Copy the lines word for word, beginning at the line that contains "Given: Select the 1H time range toggle" and ending after the line that contains "Looking at the".

* Provided data:
::::::

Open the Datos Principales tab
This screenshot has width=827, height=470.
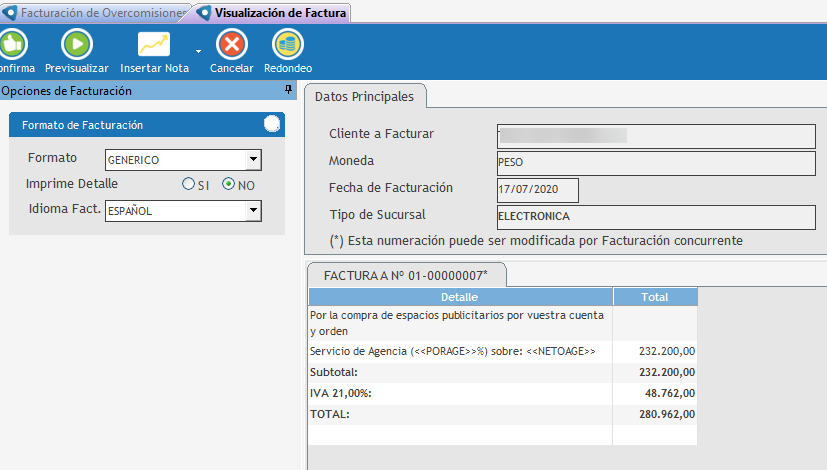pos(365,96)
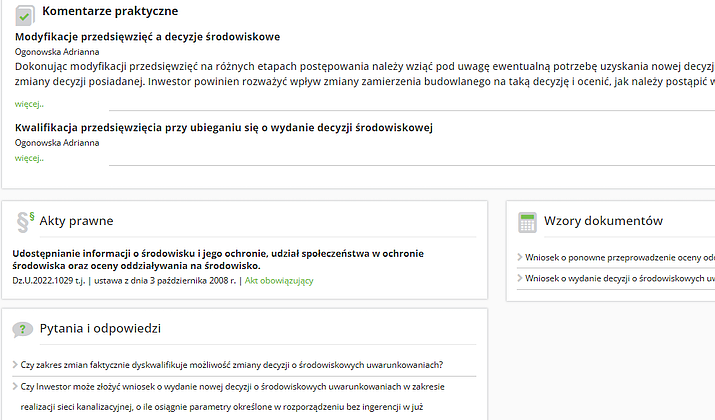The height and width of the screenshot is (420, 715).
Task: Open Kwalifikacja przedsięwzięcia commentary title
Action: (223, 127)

::::::

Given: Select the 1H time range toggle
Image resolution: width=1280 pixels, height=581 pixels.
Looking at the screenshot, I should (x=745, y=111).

::::::

* Result of the task:
Given: Select the 1H time range toggle
Image resolution: width=1280 pixels, height=581 pixels.
Looking at the screenshot, I should (x=745, y=111).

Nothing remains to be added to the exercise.